SB, that link I gave you is VERY valuable. I am telling you man, that blood-filled soreness can escalate into something serious if it isn't addressed early. BELIEVE ME. The stretching and hip work can be tedious, monotonous, and boring but if you stick to it you will appreciate your own discipline. The Back Savers article has two parts, here is the second half of the link:


Good luck bud


I see people doing this alot while deadlifting, arcing their lower back. your back should be arched and if you can't do it, id follow the extremely helpful articles some people have posted up here to get you fixed.


scgottsh, i don't believe i round my back when i squat. whenever i am upright, i keep an arch, maybe sometimes too much even haha. both gyms i use i don't have access to a mirror while squatting but maybe i can move a bar and check sometime. i've asked friends before though, and "felt" it myself and i don't believe i round.
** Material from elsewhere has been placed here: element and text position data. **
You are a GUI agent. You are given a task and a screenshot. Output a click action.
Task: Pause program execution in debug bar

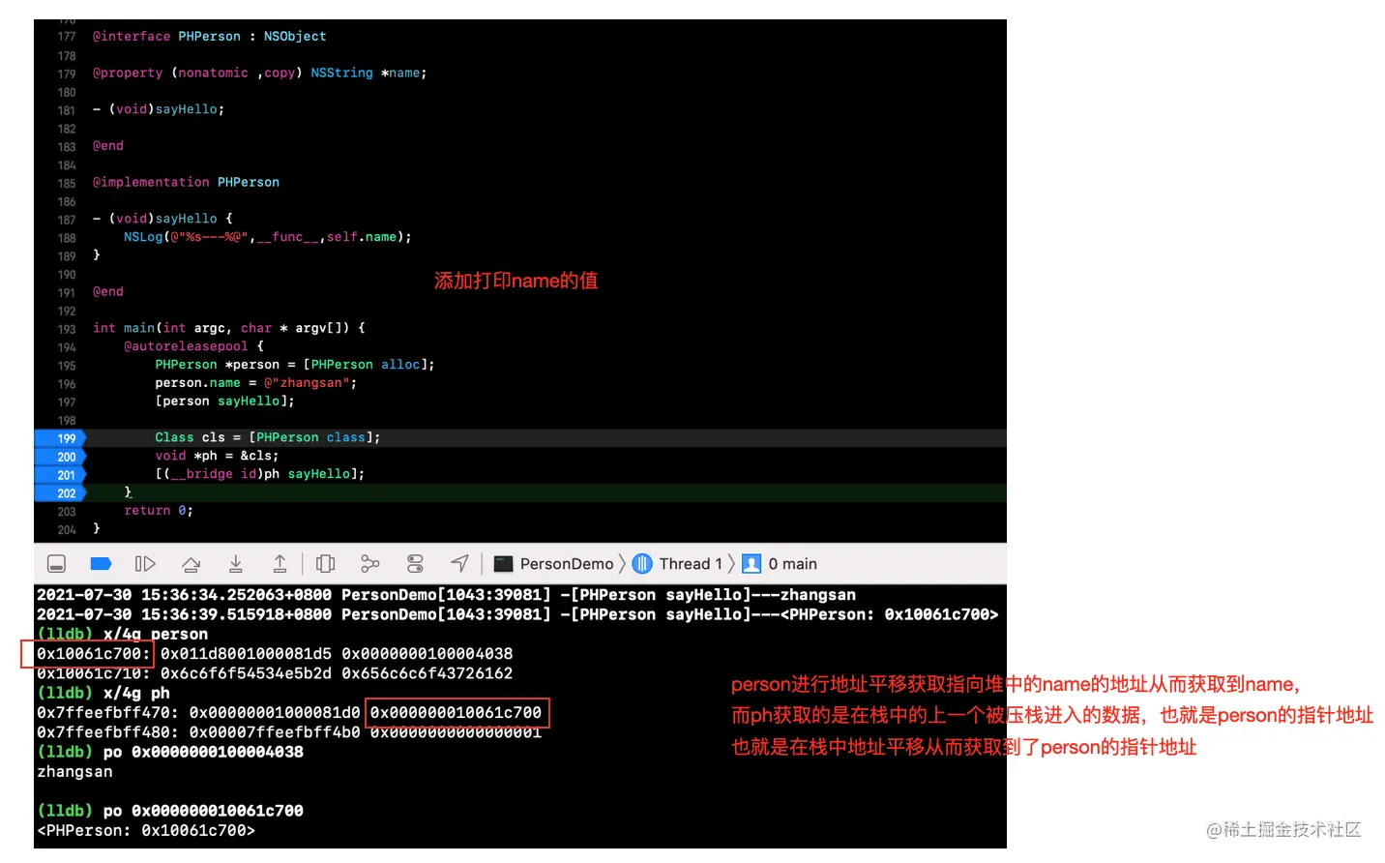pyautogui.click(x=145, y=563)
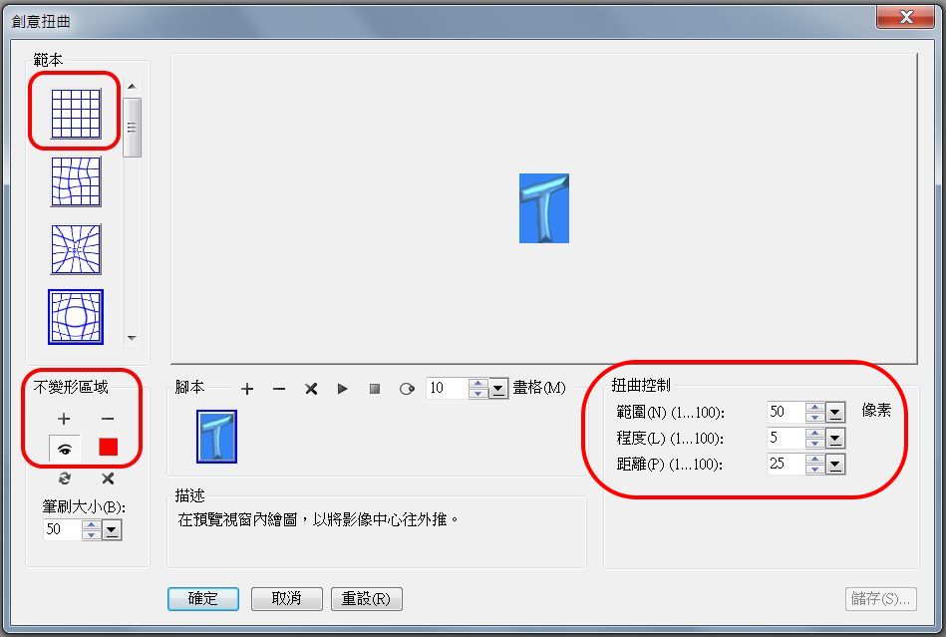Enable add mode for 不變形區域
Viewport: 946px width, 637px height.
click(x=63, y=420)

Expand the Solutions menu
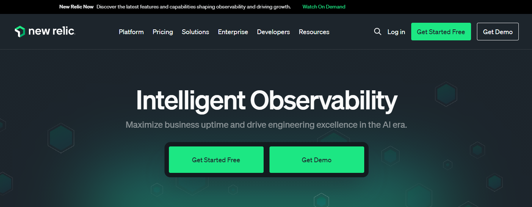point(195,32)
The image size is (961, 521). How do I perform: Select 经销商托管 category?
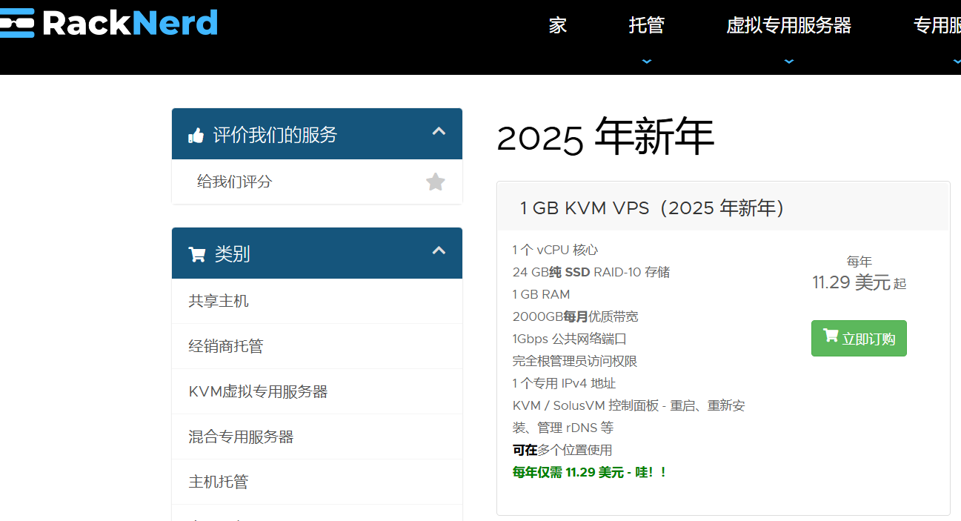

tbuck5, thanks a lot. this kind of worries me though. is this something i can actually fix or will it be a problem for life? it seems like something that would be difficult to change, but it does sort of just "pop" out so maybe if i correct the cause it will stop?


Yes, keeping your back arched or in a neutral position will save you from injury. If your back arches when you deadlift or squat then you have no buisness doing it, you're just making your back a ticking time bomb.


Think of your hip joint like a hinge. If you stand up and try to bend over and touch your toes using only you hips, your upper back should be completely straight (ie if a ruler rested on it, it would be flat).

Once your back starts to curve (flex), you are using the vertabrae in your back to get your hands closer to the floor. This compensation pattern is fairly common. If your hips truly are tight you will find that can't bend over very far keeping your back straight.

You mention that the humps still appears when you go lower this may be because once your hips flex maxs out, you have to bend at the lower back to get further. The solution to this take time as you have to improve flexibility and retrain your body to only flex at the hips.

Hope this helps. BTW I had the same problem years and with a lot of effort have corrected. Don't ignore this though as you're asking for an injury down the road.


haha i feel really strange right now, because i understand what you're saying but i'm trying to bend solely from the hips, and i seem to always use my lower back. i will definitely work on this though because it's kind of scaring me.